# [Records for locating described items]
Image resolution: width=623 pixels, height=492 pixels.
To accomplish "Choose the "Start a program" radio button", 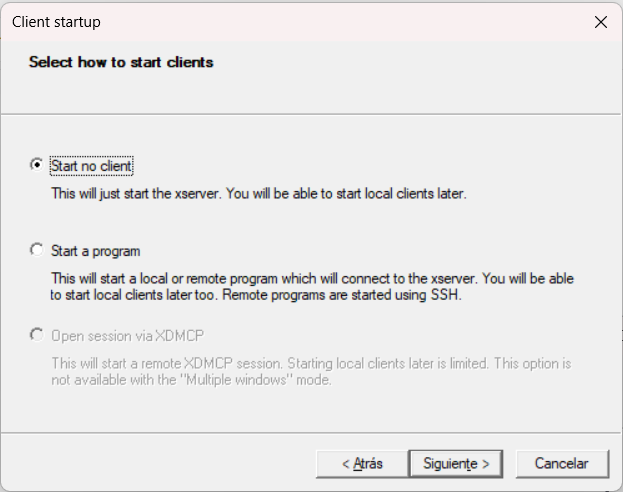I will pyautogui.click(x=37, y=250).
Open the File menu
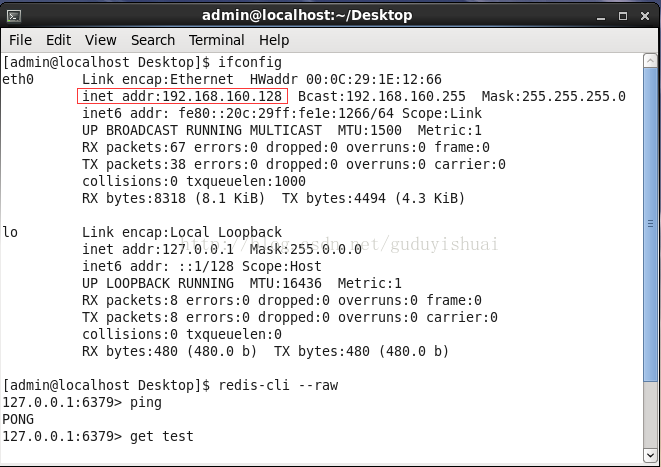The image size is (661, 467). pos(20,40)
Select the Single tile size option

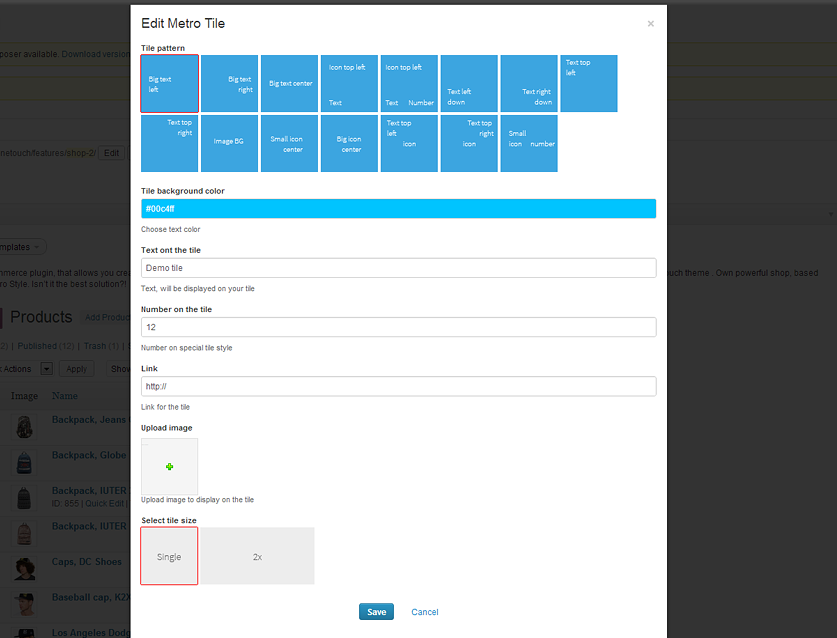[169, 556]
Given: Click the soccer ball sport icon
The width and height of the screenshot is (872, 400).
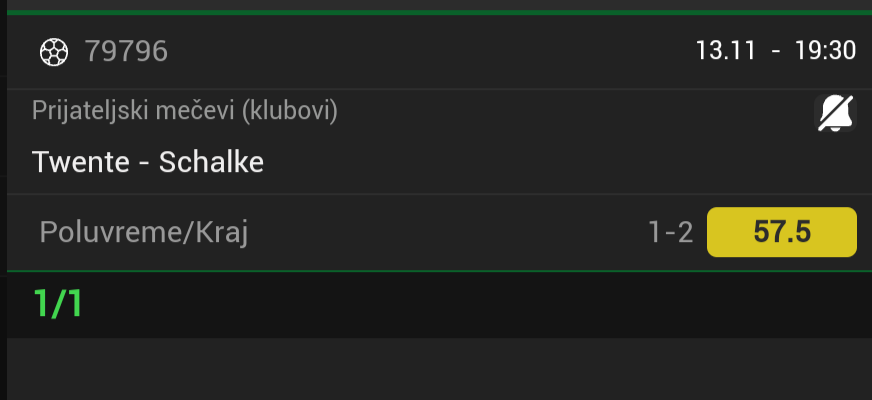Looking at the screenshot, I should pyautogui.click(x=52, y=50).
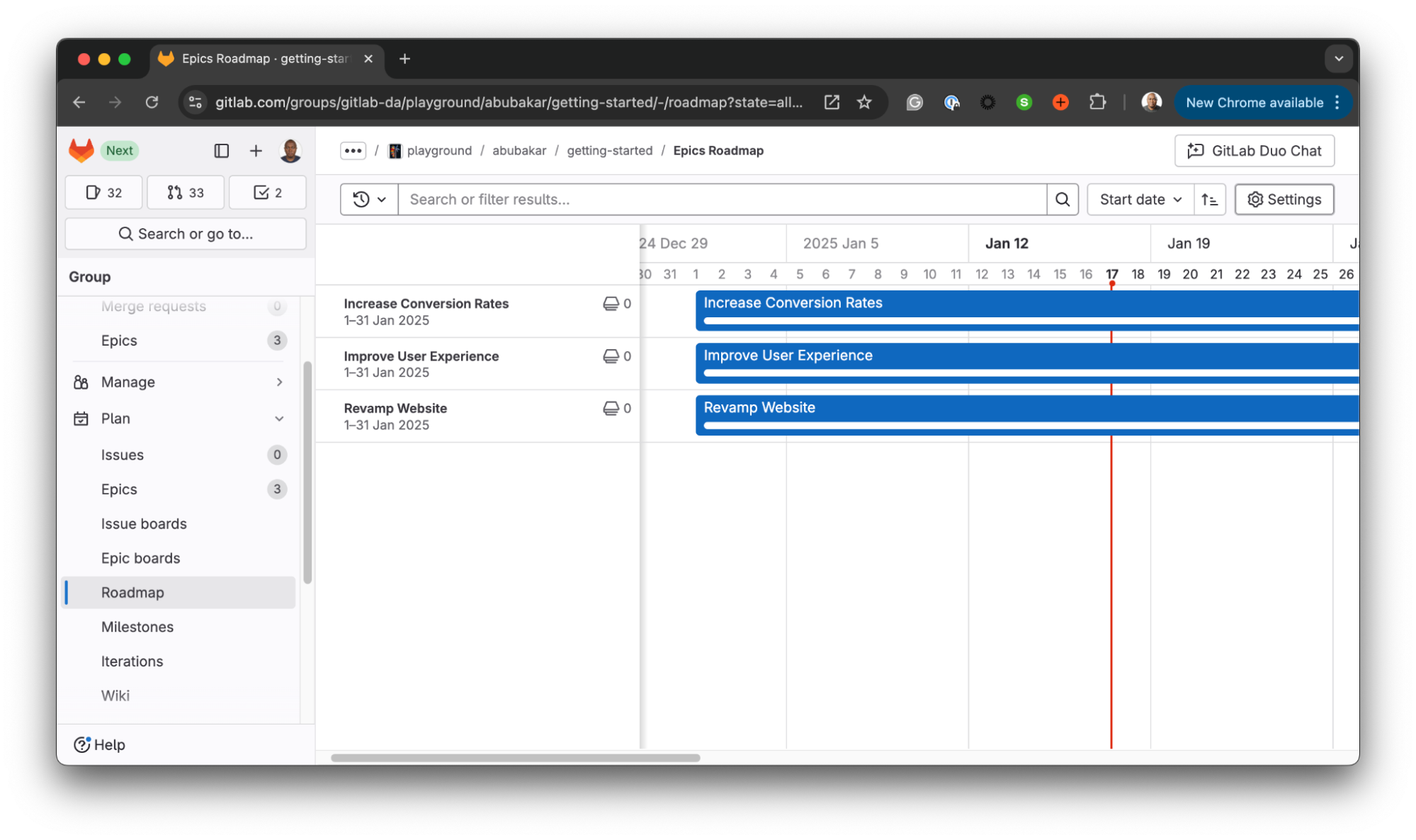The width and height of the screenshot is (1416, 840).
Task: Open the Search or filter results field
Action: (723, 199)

# [What is being asked]
Output verbatim the lines of the records from the line containing "Given: Click the soccer ball sport icon" through the end of the records, inclusive, with the pictures omitted.

# [Task output]
Given: Click the soccer ball sport icon
The width and height of the screenshot is (872, 400).
Looking at the screenshot, I should pyautogui.click(x=52, y=50).
The width and height of the screenshot is (1416, 840).
Task: Open the Search or filter results field
Action: (723, 199)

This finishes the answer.